A nurse on a medical-surgical unit is caring for a client. Which of the following actions should the nurse take first when using the nursing process? - Identify goals for client care. - Obtain client information. - Document nursing care needs. - Evaluate the effectiveness of care.

Obtain client information. The nursing process is based on the scientific process. The first step in the scientific process is the collection of data. Therefore, the first step in the nursing process is assessing and obtaining information about the client.

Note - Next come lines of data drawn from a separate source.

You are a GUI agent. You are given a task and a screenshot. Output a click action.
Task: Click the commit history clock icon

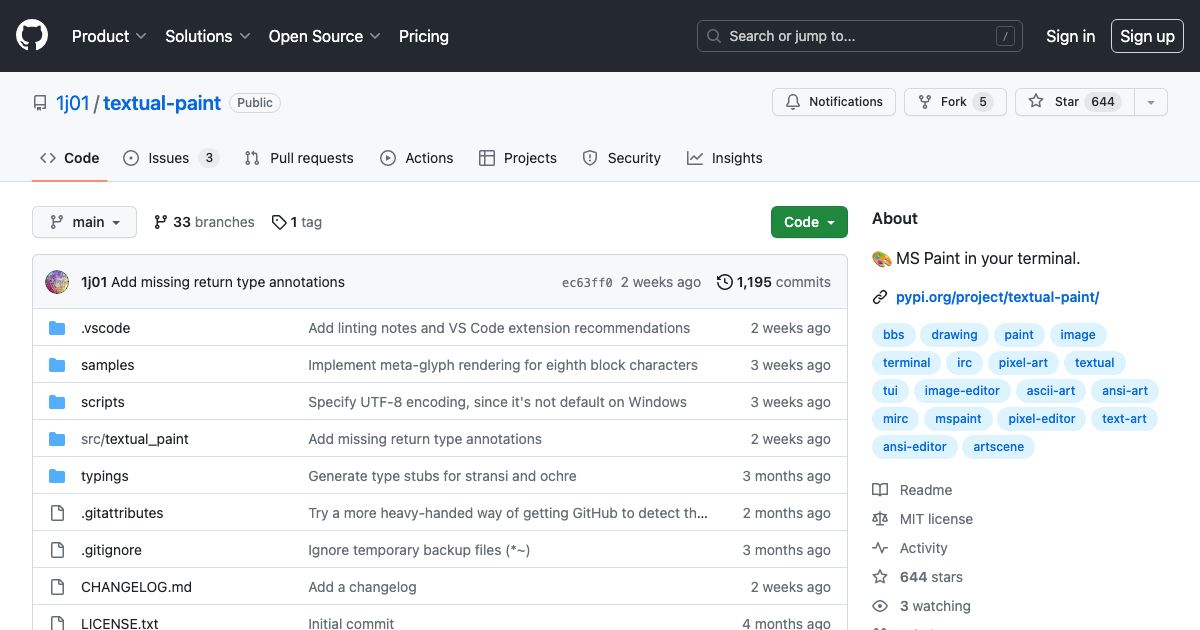coord(724,282)
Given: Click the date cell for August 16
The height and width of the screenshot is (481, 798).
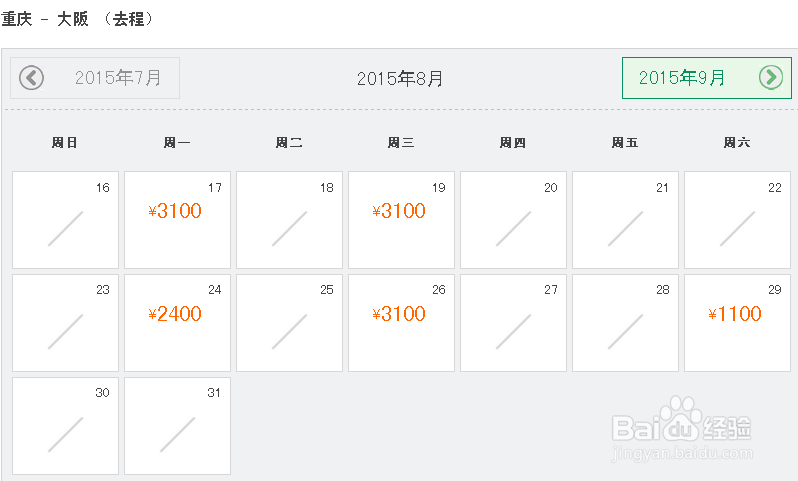Looking at the screenshot, I should click(x=65, y=220).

A nurse is assessing the heart sounds of a client who has developed chest pain that becomes worse with inspiration. The nurse auscultates a high-pitched scratching sound during both systole and diastole with the diaphragm of the stethoscope positioned at the left sternal border. Which of the following heart sounds should the nurse document? - Audible click - Murmur - Third heart sound - Pericardial friction rub

Pericardial friction rub: A pericardial friction rub has a high-pitched scratching, grating, or squeaking leathery sound heard best with the diaphragm of the stethoscope at the left sternal border. A pericardial friction rub is a manifestation of pericardial inflammation and can be heard with infective pericarditis with myocardial infarction, following cardiac surgery or trauma, and with some autoimmune problems, such as rheumatic fever. The client who develops pericarditis typically has chest pain which becomes worse with inspiration or coughing and which may be relieved by sitting up and leaning forward.

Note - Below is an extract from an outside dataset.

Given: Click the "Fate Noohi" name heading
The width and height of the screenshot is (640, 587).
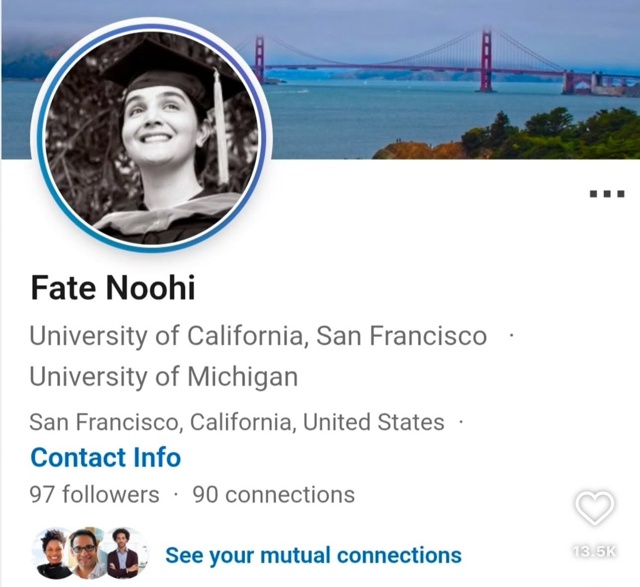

A nurse is planning care for a client who reports abdominal pain. An assessment by the nurse reveals the client has a temperature of 39.2 C (102.6 F), heart rate of 105/mi , a soft nontender abdomen, and menses overdue by 2 days. Which of the following findings should be the nurse's priority? - Heart rate 105/min - Soft, nontender abdomen - Temperature - Overdue menses

Temperature. Elevated temperature is an emergent physiological need, which requires priority intervention by the nurse. The nurse should consider Maslow's Hierarchy of Needs, which includes five levels of priority. The first level consists of physiological needs; the second level consists of safety and security needs; the third level consists of love and belonging needs; the fourth level consists of personal achievement and self-esteem needs; and the fifth level consists of achieving full potential and the ability to problem solve and cope with life situations. When applying Maslow's Hierarchy of Needs, the nurse should review physiological needs first. The nurse should then address the client's needs by following the remaining four hierarchal levels. However, it is important for the nurse to consider all contributing client factors, as higher levels of the pyramid can compete with those at the lower levels, depending on the situation. Overdue menses

A nurse is providing teaching to a client who has heart failure about how to reduce his daily intake of sodium. Which of the following factors is the most important in determining the client's ability to learn new dietary habits? - The involvement of the client in planning the change - The emphasis the provider places on the dietary changes - The learning theory the nurse uses to teach the dietary changes - The extent of the dietary changes planned for the client

The involvement of the client in planning the change. According to evidence-based practice, client involvement in planning dietary changes is the most important factor in the client's ability to learn new habits.